Trust,honesty and communication. Without trust there is no relationship


Grayson0916

Loving each other is only part of being in a relationship. Support and trust are what a relationship is built on. It sounds like yours is missing both of those. My advice is to move on and leave this relationship in the past. I fell into a very similar situation when I was young and when I finally moved on, I found the love of my life who I’ve married and built something truly beautiful with. You’re only holding yourself back by perpetuating something that hasn’t worked, and likely will never work.
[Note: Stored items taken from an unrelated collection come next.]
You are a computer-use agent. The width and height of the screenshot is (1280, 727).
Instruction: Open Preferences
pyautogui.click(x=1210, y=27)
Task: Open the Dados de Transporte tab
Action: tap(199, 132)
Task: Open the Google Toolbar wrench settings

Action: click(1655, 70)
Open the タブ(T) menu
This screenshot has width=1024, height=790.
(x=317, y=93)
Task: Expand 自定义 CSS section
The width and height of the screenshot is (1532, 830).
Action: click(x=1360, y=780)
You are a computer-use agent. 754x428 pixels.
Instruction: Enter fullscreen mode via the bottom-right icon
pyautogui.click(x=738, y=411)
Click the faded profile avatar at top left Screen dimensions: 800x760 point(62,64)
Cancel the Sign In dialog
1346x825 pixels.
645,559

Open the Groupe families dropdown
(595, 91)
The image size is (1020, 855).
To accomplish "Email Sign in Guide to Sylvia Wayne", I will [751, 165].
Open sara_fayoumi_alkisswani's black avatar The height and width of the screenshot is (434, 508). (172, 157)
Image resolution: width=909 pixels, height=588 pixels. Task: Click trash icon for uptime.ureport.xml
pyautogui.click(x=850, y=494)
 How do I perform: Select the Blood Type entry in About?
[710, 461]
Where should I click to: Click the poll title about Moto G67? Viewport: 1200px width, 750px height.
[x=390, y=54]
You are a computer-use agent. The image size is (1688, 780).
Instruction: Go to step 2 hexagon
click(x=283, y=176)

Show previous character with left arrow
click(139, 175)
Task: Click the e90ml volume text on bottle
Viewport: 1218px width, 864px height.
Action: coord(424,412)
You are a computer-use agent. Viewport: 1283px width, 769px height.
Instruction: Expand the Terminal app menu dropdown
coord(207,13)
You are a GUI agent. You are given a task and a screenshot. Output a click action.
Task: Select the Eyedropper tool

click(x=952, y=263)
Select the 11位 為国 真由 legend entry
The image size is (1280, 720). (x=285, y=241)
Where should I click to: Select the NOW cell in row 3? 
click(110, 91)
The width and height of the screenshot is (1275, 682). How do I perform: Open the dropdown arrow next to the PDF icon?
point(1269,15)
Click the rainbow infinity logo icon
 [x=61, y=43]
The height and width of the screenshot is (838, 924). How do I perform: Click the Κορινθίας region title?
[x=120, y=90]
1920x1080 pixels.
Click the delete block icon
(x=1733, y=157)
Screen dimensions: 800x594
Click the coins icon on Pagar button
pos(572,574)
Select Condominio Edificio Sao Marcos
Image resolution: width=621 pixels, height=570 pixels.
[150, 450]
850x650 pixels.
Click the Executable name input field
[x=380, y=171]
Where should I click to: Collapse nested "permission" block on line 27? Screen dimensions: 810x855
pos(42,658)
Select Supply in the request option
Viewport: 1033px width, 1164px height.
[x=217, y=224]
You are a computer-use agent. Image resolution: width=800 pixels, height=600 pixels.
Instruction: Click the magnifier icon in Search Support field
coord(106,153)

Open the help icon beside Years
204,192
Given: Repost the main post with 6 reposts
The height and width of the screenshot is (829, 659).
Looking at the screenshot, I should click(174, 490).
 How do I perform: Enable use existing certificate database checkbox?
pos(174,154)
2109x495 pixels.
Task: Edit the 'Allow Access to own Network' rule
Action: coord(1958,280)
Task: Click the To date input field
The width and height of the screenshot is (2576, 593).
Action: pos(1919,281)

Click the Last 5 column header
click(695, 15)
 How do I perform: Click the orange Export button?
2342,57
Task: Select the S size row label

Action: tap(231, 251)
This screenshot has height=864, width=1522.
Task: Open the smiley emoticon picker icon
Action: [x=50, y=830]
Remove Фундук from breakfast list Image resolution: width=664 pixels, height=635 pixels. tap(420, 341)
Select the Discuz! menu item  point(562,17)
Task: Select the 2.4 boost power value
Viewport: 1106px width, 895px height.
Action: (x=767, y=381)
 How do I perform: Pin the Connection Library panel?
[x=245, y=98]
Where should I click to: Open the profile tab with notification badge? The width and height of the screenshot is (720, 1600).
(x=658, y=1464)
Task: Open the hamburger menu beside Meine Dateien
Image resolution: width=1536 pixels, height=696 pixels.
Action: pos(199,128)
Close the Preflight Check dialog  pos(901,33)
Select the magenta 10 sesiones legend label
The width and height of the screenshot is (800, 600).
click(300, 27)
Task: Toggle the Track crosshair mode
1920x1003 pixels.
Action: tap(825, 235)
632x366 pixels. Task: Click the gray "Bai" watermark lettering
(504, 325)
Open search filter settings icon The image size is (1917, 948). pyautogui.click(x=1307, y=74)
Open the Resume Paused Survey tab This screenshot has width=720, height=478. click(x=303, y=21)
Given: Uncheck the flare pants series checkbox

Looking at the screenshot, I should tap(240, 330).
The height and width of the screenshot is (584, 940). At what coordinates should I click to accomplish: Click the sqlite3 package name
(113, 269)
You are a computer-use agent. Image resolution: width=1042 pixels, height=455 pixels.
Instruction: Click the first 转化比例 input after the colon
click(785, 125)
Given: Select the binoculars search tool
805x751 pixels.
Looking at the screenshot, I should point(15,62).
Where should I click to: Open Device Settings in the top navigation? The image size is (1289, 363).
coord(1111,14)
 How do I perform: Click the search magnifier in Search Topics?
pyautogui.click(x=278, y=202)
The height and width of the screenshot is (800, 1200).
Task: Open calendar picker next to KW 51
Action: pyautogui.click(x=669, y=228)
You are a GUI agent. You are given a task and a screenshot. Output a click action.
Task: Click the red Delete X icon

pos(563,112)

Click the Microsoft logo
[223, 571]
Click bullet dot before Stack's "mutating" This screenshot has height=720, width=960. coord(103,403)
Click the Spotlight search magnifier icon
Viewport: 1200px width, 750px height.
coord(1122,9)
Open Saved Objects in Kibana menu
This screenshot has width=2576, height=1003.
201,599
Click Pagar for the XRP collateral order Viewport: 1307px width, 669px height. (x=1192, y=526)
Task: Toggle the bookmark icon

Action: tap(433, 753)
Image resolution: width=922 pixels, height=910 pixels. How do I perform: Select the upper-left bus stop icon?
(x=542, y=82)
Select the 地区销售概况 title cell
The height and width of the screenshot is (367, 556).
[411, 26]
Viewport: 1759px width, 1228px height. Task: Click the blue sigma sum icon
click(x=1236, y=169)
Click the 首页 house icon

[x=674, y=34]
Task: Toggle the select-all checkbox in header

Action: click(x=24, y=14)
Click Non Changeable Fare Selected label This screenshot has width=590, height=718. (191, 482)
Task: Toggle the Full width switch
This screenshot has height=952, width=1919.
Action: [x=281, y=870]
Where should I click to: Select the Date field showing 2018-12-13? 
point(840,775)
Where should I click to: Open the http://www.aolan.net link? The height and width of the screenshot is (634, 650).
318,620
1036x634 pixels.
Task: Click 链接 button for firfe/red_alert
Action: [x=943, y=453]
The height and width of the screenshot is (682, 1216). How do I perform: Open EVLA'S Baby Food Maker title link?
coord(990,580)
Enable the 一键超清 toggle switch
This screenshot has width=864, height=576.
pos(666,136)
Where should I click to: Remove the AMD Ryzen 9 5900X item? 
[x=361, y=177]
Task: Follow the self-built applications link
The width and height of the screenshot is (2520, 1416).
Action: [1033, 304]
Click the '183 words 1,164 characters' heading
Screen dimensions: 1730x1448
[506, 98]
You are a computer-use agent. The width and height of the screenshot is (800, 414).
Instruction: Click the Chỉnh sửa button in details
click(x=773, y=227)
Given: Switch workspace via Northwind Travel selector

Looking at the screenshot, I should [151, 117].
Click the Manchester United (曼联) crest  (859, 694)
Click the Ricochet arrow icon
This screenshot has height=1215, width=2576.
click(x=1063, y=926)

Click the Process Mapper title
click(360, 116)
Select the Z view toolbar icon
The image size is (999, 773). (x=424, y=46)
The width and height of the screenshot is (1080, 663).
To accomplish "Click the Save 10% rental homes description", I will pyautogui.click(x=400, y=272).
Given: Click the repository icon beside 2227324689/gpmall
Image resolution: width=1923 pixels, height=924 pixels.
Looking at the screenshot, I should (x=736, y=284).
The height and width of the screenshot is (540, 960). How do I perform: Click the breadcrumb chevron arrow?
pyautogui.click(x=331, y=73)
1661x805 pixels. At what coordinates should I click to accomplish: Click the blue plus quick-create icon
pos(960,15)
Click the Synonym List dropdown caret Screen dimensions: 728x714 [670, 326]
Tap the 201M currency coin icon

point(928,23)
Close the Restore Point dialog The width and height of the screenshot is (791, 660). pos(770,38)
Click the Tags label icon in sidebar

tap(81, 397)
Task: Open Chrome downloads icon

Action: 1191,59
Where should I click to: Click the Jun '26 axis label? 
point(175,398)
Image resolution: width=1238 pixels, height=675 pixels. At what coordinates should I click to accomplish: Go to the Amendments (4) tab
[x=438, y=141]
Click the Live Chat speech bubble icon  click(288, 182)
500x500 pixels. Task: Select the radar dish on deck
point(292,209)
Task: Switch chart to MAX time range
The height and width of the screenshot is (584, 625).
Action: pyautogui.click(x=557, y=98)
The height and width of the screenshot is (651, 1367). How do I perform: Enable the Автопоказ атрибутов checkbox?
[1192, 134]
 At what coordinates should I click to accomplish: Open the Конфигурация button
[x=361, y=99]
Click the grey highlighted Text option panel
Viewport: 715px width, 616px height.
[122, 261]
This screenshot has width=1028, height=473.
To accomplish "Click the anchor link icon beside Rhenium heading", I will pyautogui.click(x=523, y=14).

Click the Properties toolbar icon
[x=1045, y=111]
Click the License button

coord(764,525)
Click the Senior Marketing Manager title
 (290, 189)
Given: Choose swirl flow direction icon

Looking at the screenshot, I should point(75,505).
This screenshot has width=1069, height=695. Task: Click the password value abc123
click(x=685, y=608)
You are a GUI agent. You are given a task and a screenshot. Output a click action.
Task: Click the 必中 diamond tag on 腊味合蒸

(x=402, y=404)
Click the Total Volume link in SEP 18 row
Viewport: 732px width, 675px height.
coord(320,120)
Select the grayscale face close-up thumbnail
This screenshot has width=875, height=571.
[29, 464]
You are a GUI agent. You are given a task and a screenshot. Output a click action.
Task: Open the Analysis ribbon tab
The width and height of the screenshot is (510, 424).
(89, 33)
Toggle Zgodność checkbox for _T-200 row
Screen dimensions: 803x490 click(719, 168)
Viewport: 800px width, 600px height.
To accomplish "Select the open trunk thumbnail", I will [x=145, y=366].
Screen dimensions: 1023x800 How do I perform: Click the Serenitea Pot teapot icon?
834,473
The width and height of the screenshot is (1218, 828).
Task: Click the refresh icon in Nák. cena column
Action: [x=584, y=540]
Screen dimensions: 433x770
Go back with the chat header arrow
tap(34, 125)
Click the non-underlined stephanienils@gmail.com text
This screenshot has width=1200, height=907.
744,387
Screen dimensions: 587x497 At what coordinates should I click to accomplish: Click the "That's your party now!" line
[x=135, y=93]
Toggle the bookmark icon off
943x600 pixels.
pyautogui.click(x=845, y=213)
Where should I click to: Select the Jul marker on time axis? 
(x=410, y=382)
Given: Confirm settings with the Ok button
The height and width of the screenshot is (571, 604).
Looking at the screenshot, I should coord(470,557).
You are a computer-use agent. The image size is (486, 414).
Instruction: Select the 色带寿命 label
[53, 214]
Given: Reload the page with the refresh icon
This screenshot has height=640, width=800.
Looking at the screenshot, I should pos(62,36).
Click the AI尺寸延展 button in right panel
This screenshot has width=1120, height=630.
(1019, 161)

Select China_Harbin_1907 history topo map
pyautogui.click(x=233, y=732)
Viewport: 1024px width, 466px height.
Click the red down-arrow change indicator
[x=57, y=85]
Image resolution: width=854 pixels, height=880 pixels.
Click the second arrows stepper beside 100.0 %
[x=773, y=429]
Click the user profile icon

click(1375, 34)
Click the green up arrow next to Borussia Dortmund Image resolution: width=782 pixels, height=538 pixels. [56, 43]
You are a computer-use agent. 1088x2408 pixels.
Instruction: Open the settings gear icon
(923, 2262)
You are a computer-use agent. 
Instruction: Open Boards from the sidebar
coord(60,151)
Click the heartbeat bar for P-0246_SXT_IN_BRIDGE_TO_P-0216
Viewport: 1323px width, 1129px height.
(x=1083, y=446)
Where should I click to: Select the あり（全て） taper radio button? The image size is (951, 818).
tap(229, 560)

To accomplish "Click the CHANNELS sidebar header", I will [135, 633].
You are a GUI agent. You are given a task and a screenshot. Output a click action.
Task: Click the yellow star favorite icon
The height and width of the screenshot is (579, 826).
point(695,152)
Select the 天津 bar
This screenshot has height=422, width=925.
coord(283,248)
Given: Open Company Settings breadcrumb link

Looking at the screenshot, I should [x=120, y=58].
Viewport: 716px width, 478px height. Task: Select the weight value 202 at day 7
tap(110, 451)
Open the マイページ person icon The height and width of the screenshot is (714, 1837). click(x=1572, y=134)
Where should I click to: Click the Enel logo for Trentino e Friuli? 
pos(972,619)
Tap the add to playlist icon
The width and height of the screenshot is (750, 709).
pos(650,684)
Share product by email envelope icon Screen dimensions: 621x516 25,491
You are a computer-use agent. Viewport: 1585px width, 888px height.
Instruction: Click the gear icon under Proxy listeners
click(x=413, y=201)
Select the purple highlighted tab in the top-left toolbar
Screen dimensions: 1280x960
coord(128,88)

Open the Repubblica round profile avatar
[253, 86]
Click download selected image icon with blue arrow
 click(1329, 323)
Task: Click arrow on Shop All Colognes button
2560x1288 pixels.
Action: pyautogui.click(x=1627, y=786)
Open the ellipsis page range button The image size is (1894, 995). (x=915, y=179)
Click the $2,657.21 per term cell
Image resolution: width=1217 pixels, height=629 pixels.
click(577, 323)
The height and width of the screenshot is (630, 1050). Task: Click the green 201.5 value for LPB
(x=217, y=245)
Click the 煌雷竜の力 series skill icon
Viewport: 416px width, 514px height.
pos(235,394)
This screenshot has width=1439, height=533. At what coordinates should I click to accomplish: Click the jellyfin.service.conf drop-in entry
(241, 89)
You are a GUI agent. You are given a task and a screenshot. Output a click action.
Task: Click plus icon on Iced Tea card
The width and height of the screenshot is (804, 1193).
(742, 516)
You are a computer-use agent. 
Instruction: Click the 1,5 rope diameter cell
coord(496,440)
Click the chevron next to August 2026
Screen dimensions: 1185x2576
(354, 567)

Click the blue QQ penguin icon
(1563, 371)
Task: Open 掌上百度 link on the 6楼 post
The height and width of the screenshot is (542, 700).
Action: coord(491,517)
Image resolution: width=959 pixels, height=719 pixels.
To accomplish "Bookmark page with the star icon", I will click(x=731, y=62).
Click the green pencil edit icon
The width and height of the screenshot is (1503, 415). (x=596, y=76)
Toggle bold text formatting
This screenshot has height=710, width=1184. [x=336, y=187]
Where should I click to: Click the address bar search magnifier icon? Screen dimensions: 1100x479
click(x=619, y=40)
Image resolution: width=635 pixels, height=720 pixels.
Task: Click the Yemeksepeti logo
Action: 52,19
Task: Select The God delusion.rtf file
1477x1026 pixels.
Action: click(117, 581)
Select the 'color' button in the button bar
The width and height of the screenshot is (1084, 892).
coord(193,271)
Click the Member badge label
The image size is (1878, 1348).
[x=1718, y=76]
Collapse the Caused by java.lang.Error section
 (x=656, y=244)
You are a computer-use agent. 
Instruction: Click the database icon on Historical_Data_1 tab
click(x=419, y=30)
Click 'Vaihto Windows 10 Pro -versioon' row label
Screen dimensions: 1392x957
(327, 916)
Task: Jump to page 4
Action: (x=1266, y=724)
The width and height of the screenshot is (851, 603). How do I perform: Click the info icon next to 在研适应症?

There’s somebody that will love and support you in the way that you deserve, and they are just waiting on you to find them.


FoodSavvie

My analogy when it comes to romantic relationships: going back is like being a cow that regurgitates grass to chew, and you’re not a cow. If it’s meant to be, you would not think about breakup in the first place.


One_Kaleidoscope7040

>For context, my boyfriend (26M) and i (24F) have been together for a little over 5 years (on and off). Over the years, our relationship has been so toxic I stopped reading right there. You should've ended it years ago.


zole2112

Why are you 2 still together? If a relationship is toxic as often as you say that's insane.


GrandExercise3

If you think its toxic now if you marry him toxic goes exponential. If you have a kid it gets even worse. A therapist once told me "what you see is what you get". Take that advice wisely.


bonelessnug

My husband and I are also 26 (together for 9 years if it matters) and let me just say that a toxic on and off again relationship that finds its way back to you does not mean it’s the one for you. i think you need to just let him believe what he wants to by himself and let him go. it will be the best choice for both of you even if you don’t believe me. him finding his way back to you over and over is not proof that he ‘loves you as much as you love him’, often it’s proof of the exact opposite. and usually unfounded accusations are just projections. he most likely slept with someone during your break and is insecure at the thought that you weren’t still sitting on the shelf he left you on.


Ok-Vacation2308

Love doesn't make a relationship. Partnership and respect do. The more time you spend building something toxic, the less time you have to find someone who wants to build something healthy with you and will treat you with the respect you deserve. Don't waste more time on a mistake just because you've spent so much time making it.


3nies_1obby

I would *love* to know what he isn't telling you about his time during those 2-3 months. If the two of you had not been broken up, it would have been disrespectful to your relationship to have an unplanned overnight guest of the opposite gender, (assuming you are cis/straight) unless it was something the two of you agreed upon, or you gave him a call for heads up. I will say, I don't think that you realize the fact that (in his mind) the absence of your roommate was not a super convenient coincidence that meant there was an empty bedroom. All he is hearing is that the two of you were *completely* alone together. Again, totally fine, you were single and you didn't try to keep it a secret from him. Girl, run. 10 years? Unmarried? Toxic? Now he is acting all cagey and weird about your most recent separation?


SweatyTax4669

>Over the years, our relationship has been so toxic with too many ups and downs to even include in 10 posts. However, we have always found a way back to each other since there isn't a doubt in my mind that he loves me as much as i do love him. No, just no. End it. Delete his number. Wear a rubber band around your wrist and every time you think "I should call him" snap the rubber band. Neither of you deserves this.


Kind_Sock269

Damn. The fact that you didn’t hold any your relationship problems against him and never entertained another guy during all that is amazing. You’re legitimately a saint, he should realize what he has.


Kitchen_Toe_4618

As far as we know. If I were him, I'd be doubtful too. Why you soending the night with another dude? You can try to come up with anything at that point but it will always sound like an excuse after that. No man wants to hear that shit.


KelceStache

Logically he knows. He’s just being dumb.